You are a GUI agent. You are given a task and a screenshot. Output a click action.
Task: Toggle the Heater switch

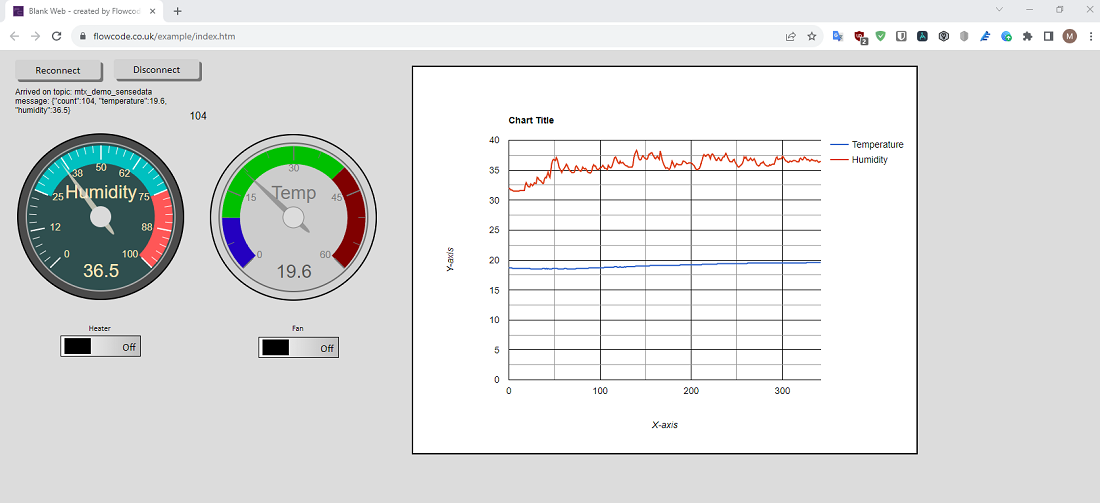pos(100,347)
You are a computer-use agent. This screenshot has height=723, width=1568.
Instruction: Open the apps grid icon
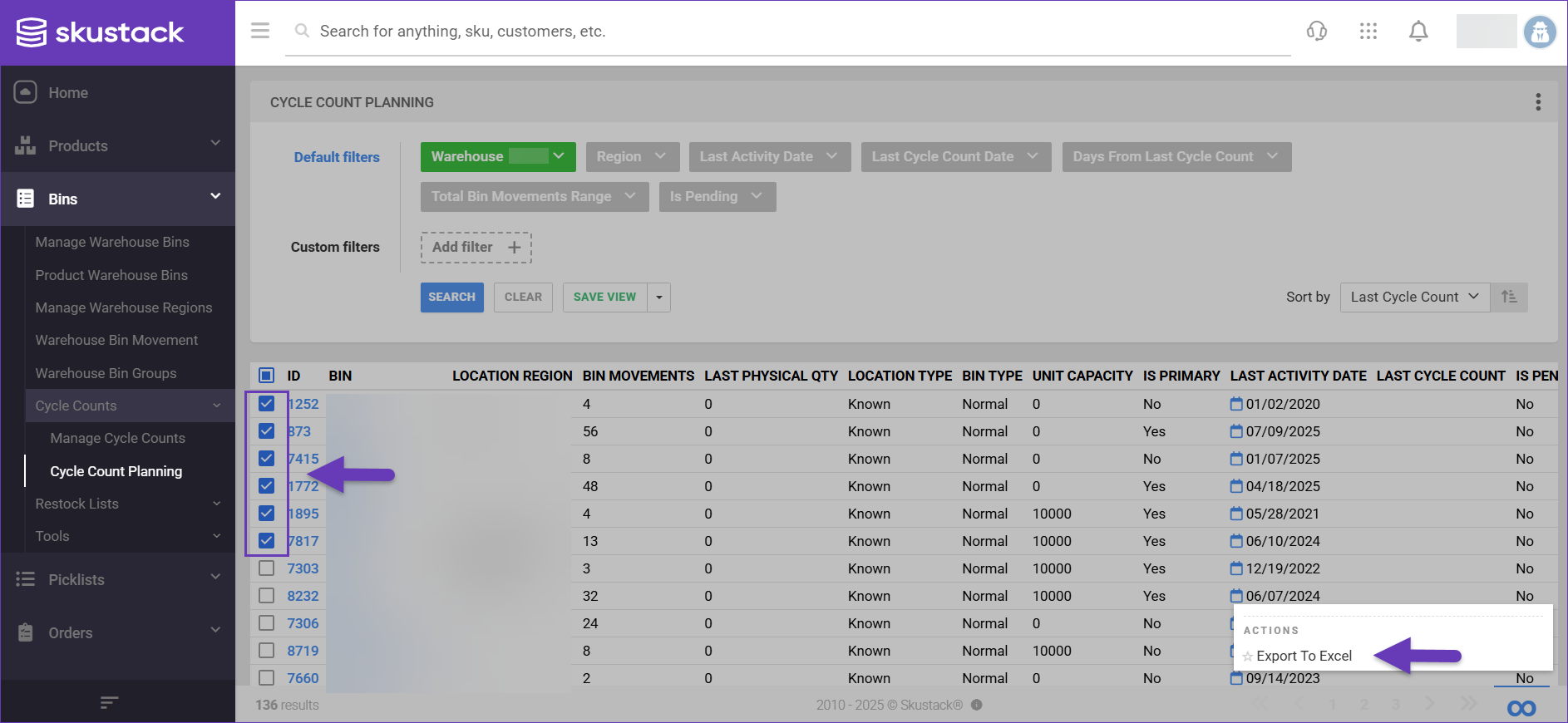pyautogui.click(x=1368, y=32)
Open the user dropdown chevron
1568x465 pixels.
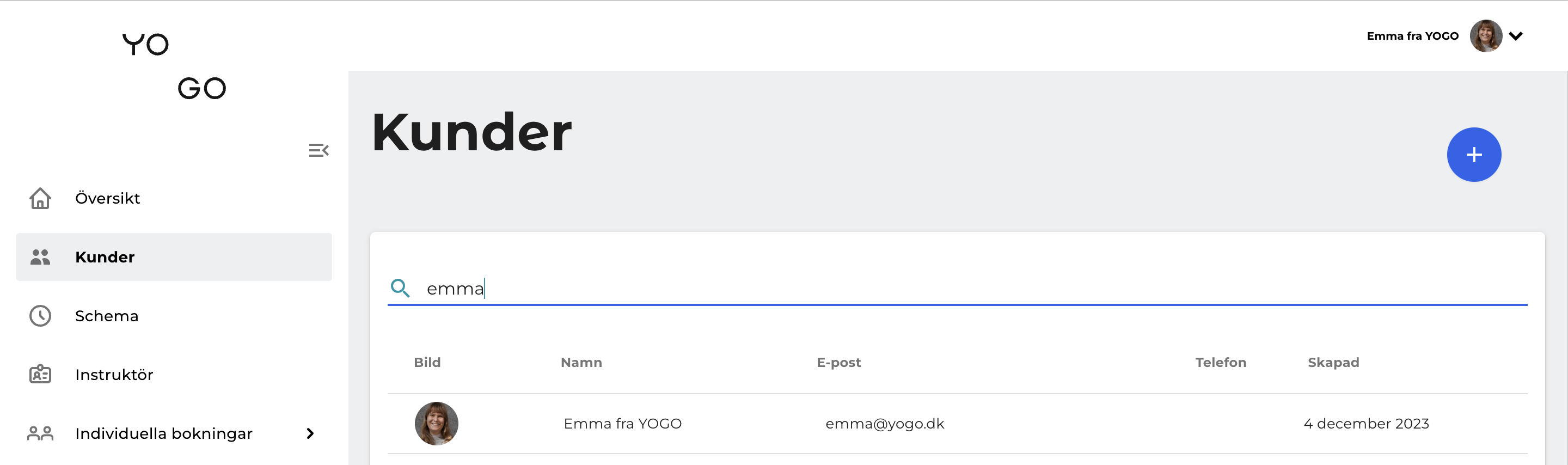point(1516,36)
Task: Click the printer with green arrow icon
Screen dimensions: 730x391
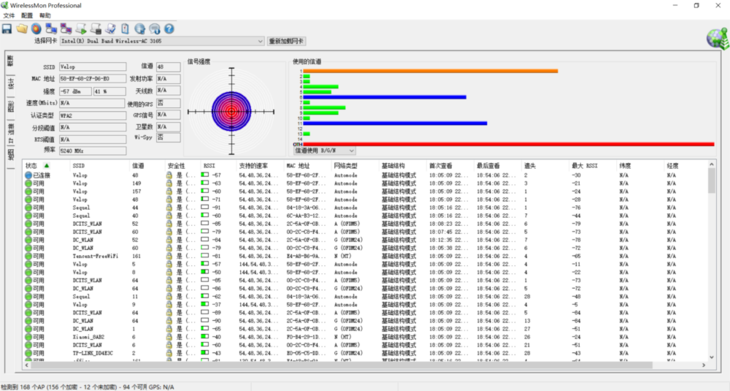Action: coord(81,29)
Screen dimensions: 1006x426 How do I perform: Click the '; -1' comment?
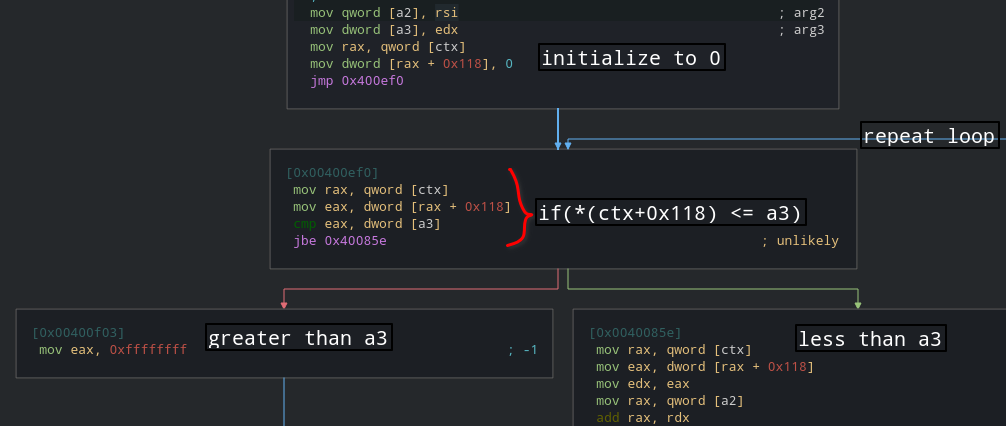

---*---

Please go through the entries and show every line with the word "agent".

You are a GUI agent. You are given a task and a screenshot. Output a click action.
You are a computer-use agent. This screenshot has height=723, width=1568.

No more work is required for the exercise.